◆ **Instruction**:
Reproduce each of the following entries line for line, keeping every character unchanged.
<<<<
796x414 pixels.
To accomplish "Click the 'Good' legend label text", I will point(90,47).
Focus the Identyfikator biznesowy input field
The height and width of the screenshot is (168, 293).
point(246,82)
>>>>
◆ **Worked solution**:
796x414 pixels.
To accomplish "Click the 'Good' legend label text", I will point(90,47).
Focus the Identyfikator biznesowy input field
The height and width of the screenshot is (168, 293).
point(246,82)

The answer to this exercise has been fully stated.